Le bâtiment gris joliment restauré est un lilong traditionnel sur deux étages, situé au 76, Xinye Road, à l'est de l’ancienne Concession française. Sa situation actuelle, au milieu de restaurants, boutiques et clubs à la mode, dans l'un quartier où le mètre carré de terrain est l'un des plus élevés de la ville, peut prêter à sourire... ou démontre la progression de la Chine dans sa transformation économique. Pour les Chinois, pas de contradiction : le capitalisme est une notion économique, alors que le communisme est politique, ils ne s'opposent pas. Un pays communiste peut se développer dans une économie capitaliste.
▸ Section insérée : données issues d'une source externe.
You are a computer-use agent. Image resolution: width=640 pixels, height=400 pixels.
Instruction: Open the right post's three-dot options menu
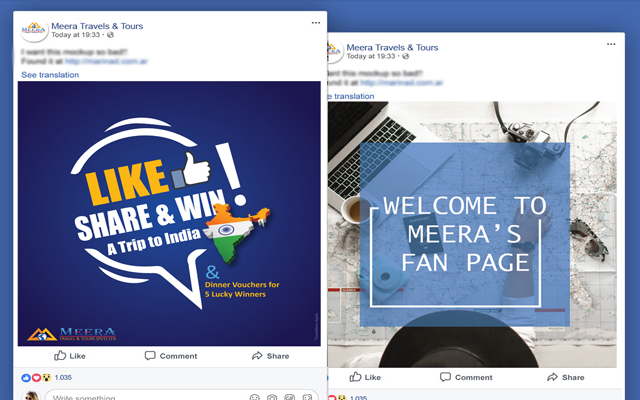coord(611,44)
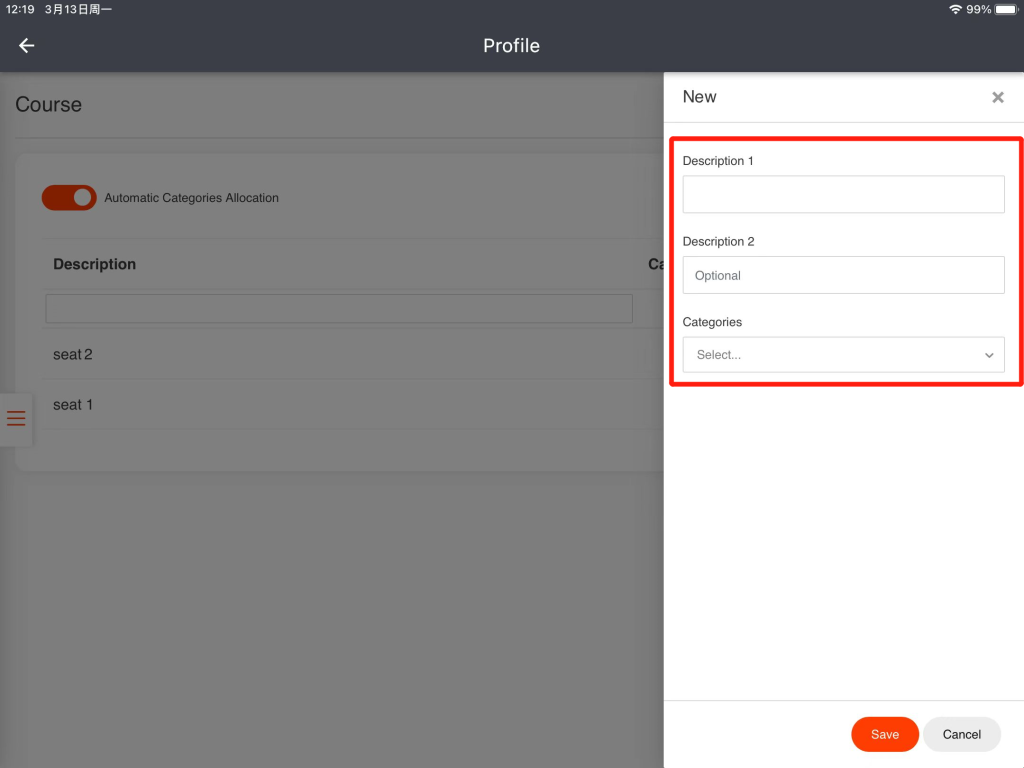Image resolution: width=1024 pixels, height=768 pixels.
Task: Click the chevron arrow in Categories field
Action: click(x=989, y=355)
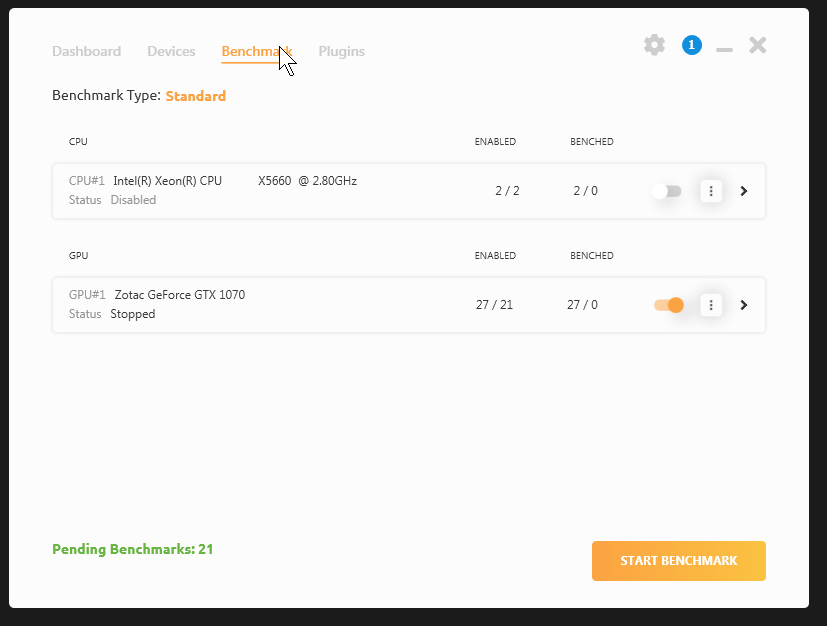The height and width of the screenshot is (626, 827).
Task: Open the notifications badge showing 1
Action: [x=691, y=45]
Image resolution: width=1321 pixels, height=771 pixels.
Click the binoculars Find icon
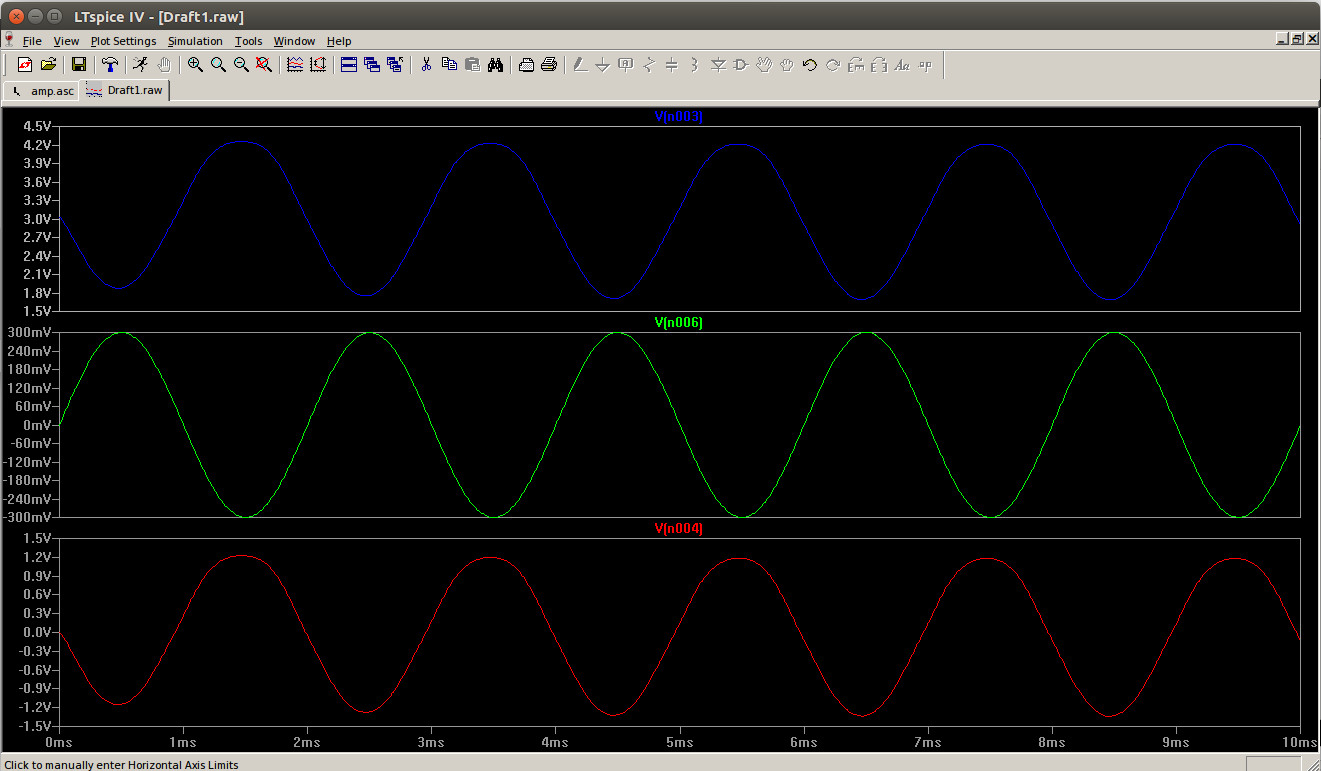[x=495, y=65]

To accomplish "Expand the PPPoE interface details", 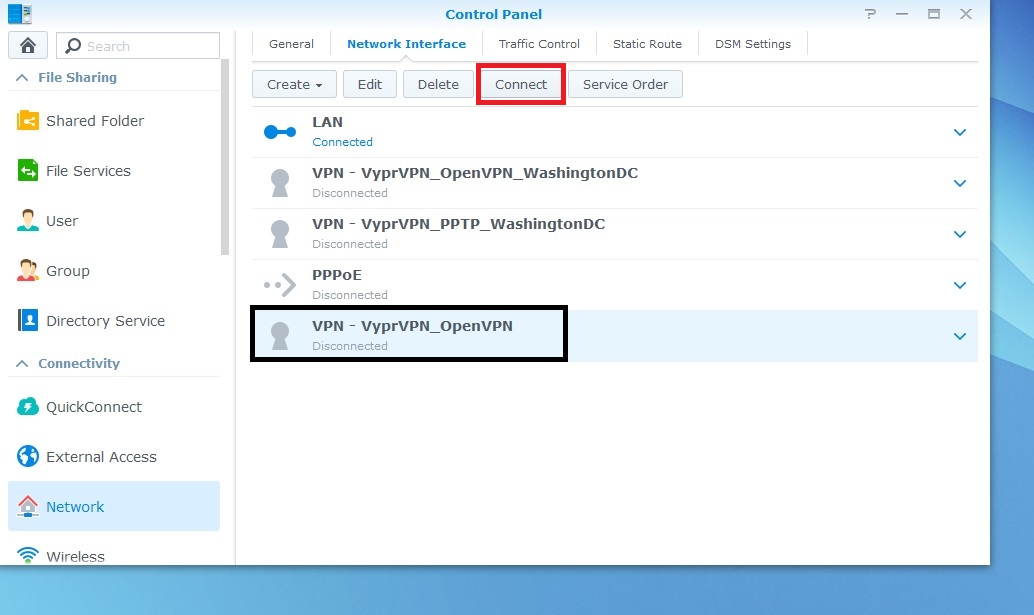I will [x=959, y=284].
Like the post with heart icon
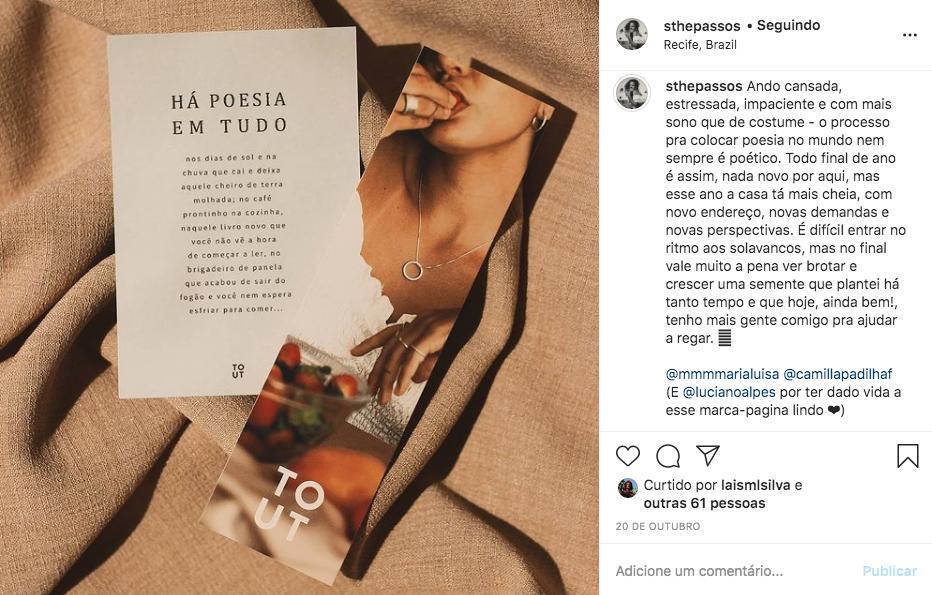Image resolution: width=932 pixels, height=595 pixels. click(628, 456)
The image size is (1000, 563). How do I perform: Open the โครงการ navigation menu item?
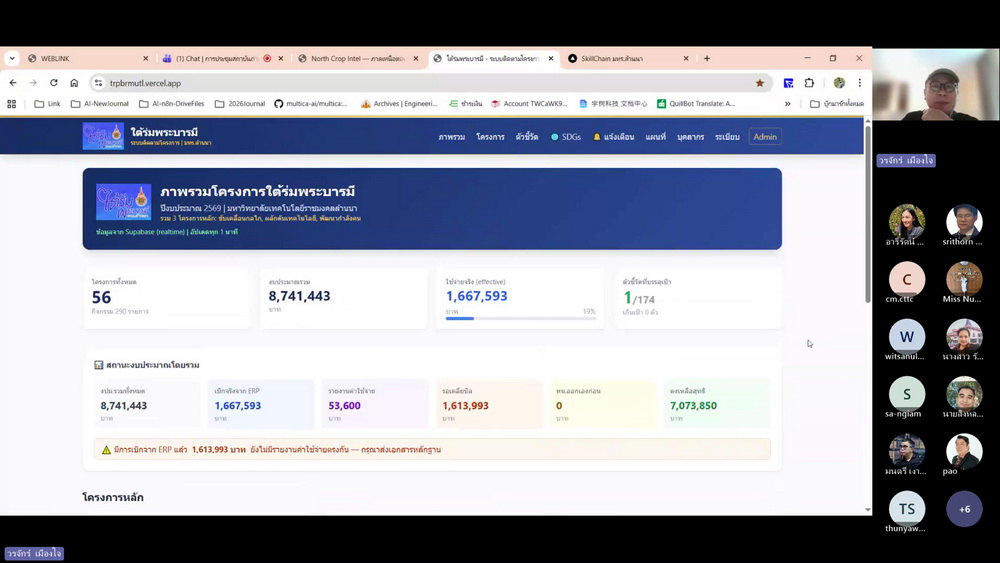tap(490, 137)
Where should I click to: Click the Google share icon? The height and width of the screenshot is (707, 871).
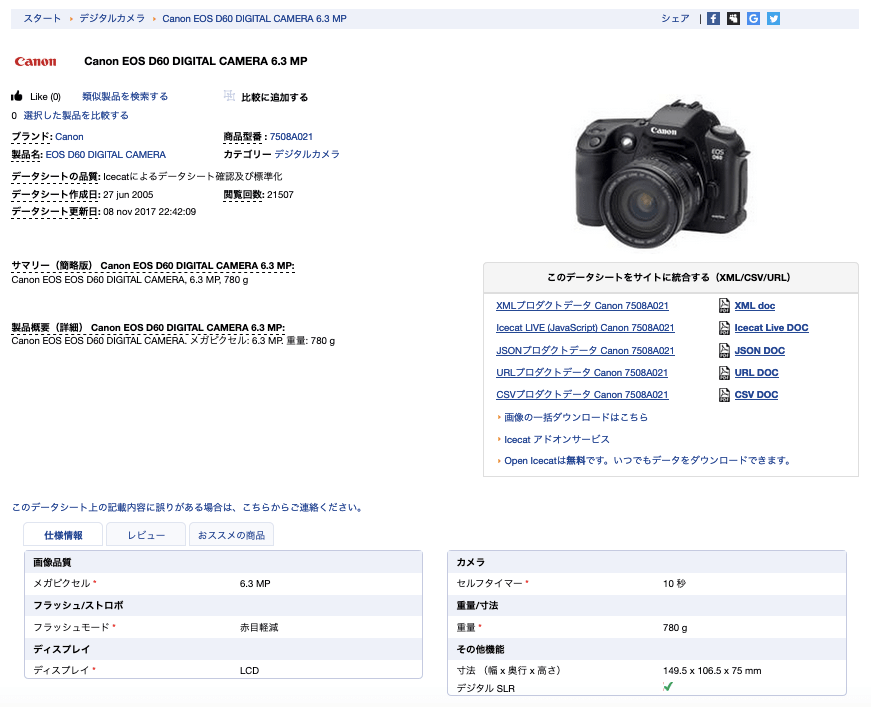753,18
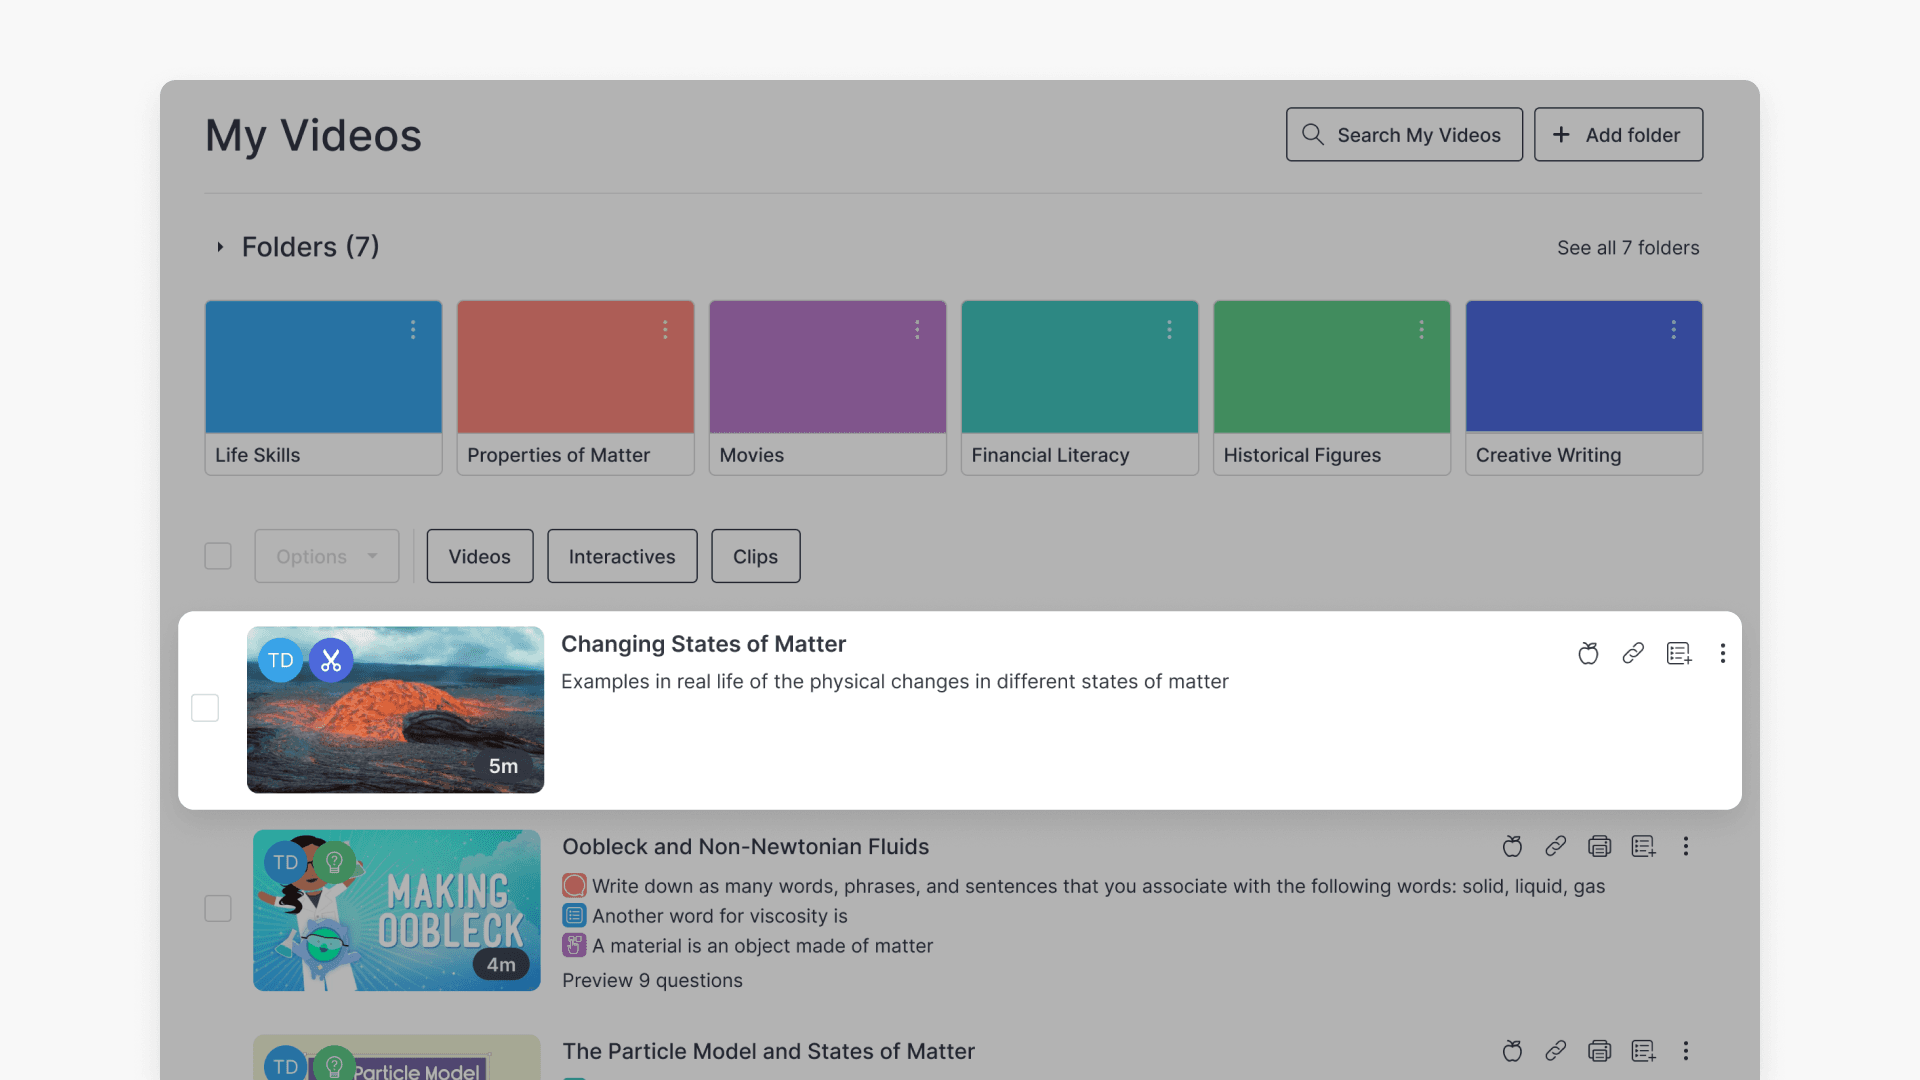Click the TD badge on the Oobleck thumbnail

(286, 861)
C'est vrai, nous le constatons au quotidien !
C'est à cet endroit que le 23 juillet 1921 est né le Parti communiste chinois dans une totale clandestinité le congrès fondateur du parti communiste chinois réunissant 13 Chinois dont
Mao Zedong et deux députés de l'Internationale communiste.
Au départ de la visite, nous avons eu droit à un billet d'entrée à particularité chinoise : un bureau dans la cour intérieure, deux personnes pour le délivrer, un contrôleur de billet, tout ça pour un billet gratuit, en couleur, et numéroté !
Le musée, grâce à de nombreux documents et photos, retrace la naissance du PCC. On y trouve même une reconstitution en cire du premier meeting politique.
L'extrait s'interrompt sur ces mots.